DANCING WITH THE DIVINE STARS

June 4, 2023
Trinity Sunday
Gen. 1:1 – 2:4; Ps. 8; 2 Cor. 13:11-13; Matt. 28:16-20
Rev. Denise Clark-Jones

The professional basketball season is taking its final laps with the championship series between the Denver Nuggets and the Miami Heat. Since Denver has never won a National Championship, naturally I must pull for the Nuggets. It’s that “turn the world upside down, lift up the lowly” mentality that characterizes Jesus’ description of the Kingdom of God that fuels my partiality toward the underdogs. I must admit that the exception is when my college team is playing. Duke basketball has enjoyed many national championships, but I still root for them to win every time. Since I don’t have a favorite NBA team, whoever is not the popular favorite is my favorite in a particular game, play-off, or championship series. I went to a Cleveland Cavaliers game this year, so maybe when we move there, I will become a fan. My grandchildren being Cavaliers fans certainly weighs heavily in that decision. But since they’ve only won one national championship in over 50 years, they still have underdog status like the Cubs.

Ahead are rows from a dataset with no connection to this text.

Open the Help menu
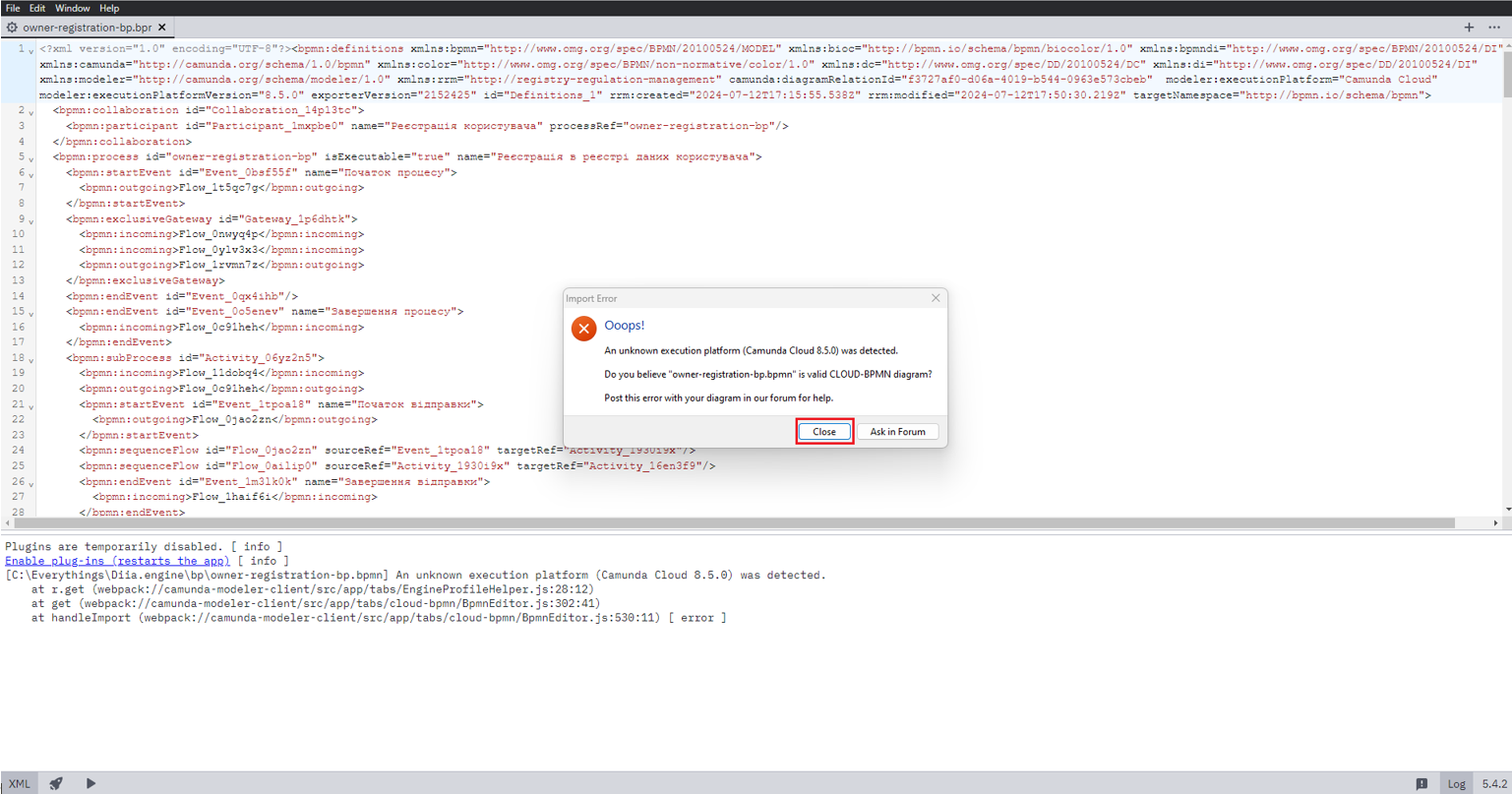Viewport: 1512px width, 794px height. 109,8
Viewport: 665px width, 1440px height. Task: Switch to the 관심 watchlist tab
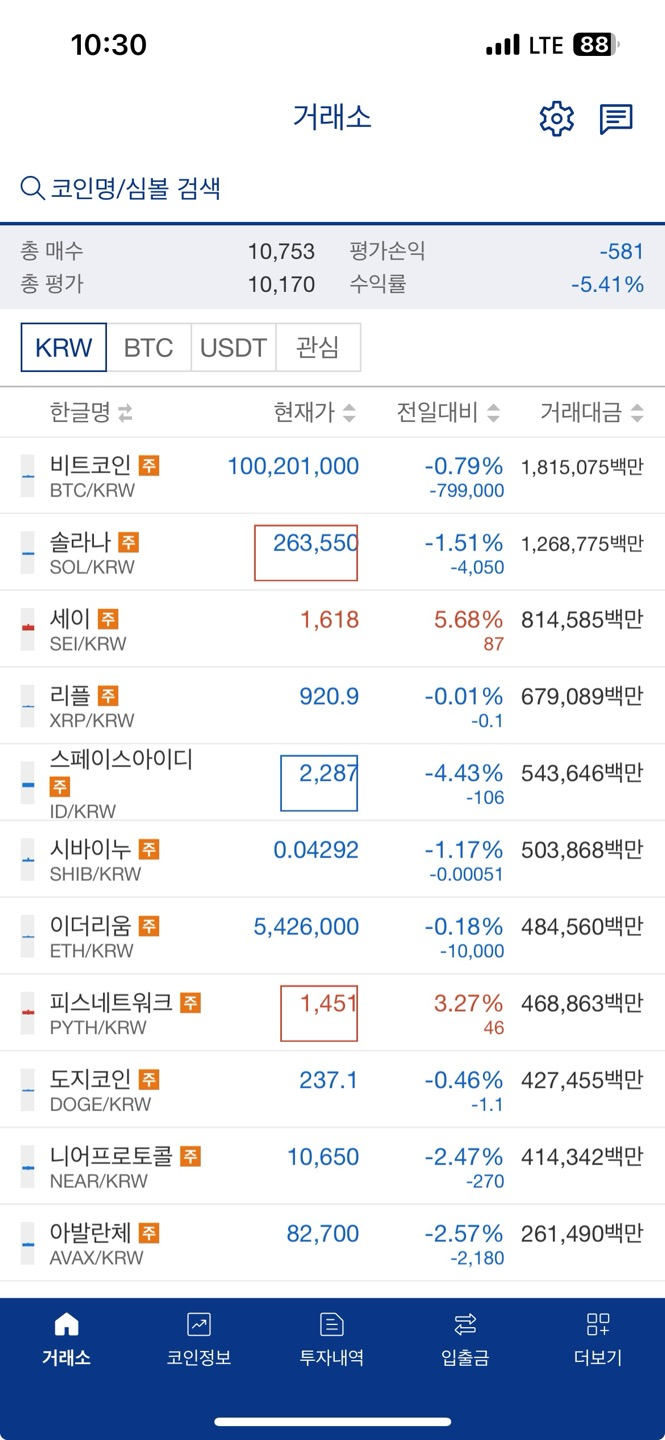click(318, 347)
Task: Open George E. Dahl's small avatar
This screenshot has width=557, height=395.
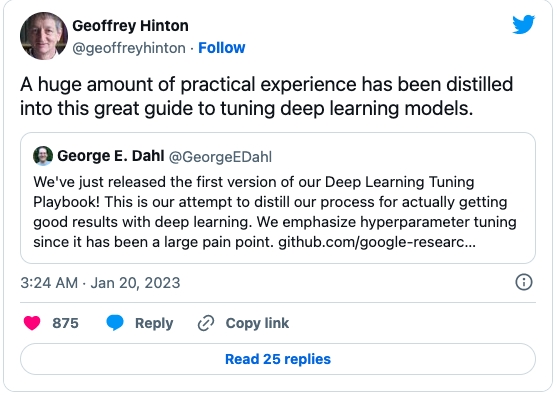Action: (x=43, y=156)
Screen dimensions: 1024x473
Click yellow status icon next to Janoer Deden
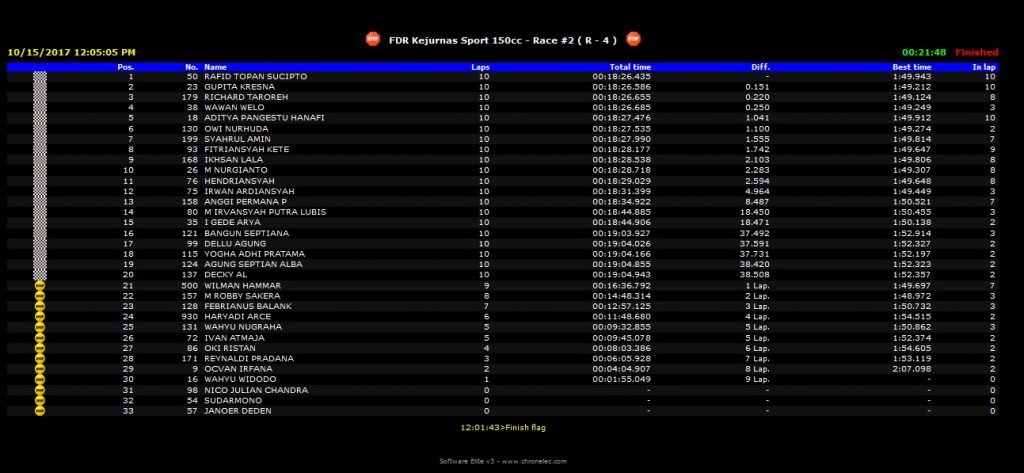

After the winning team is crowned, there will be one last hurrah for pro basketball – that’s the All-Star game. Trinity Sunday reminds me of an All-Star game. We’ve commemorated the major observances of Jesus’ life, death, resurrection, and Jesus’ parting gift of the Holy Spirit, then we celebrate the divine team – the Holy Trinity, Father, Son and Holy Spirit who come together, united with singular intention and purpose.

The word, Trinity, does not appear anywhere in the bible, it is a theological construct created by our need to wrap their minds around the mystery which is God. The early Church Fathers presented the Trinity as a metaphor for perceiving the mysterious ways God acts from beyond us, beside us in the person of Jesus Christ, and within us in the person of the Holy Spirit. As the psalm we sang today affirms, we alone among God’s creatures have the ability to think about God and therefore have recognition and some understanding of God’s revelations and interventions in the world. The Trinity isn’t real, but it points to something real that is beyond the full grasp of our senses.

The doctrine of the Holy Trinity was established at the Council of Nicea in the fourth century. The product of that council was the Nicene Creed, the earliest official church creed and the only one accepted by each branch of Christianity – Roman Catholic, Easter Orthodox and Protestant. Our ancient church fathers argued it out and came up with the theological construct of God who acts in three persons in such a relationship that they are one. This was described as a hypostatic union and the symbol became the triangle for the Western Church.  However, the Eastern Church preferred the early church’s concept of perichoresis, with the circle as the symbol of the Trinity.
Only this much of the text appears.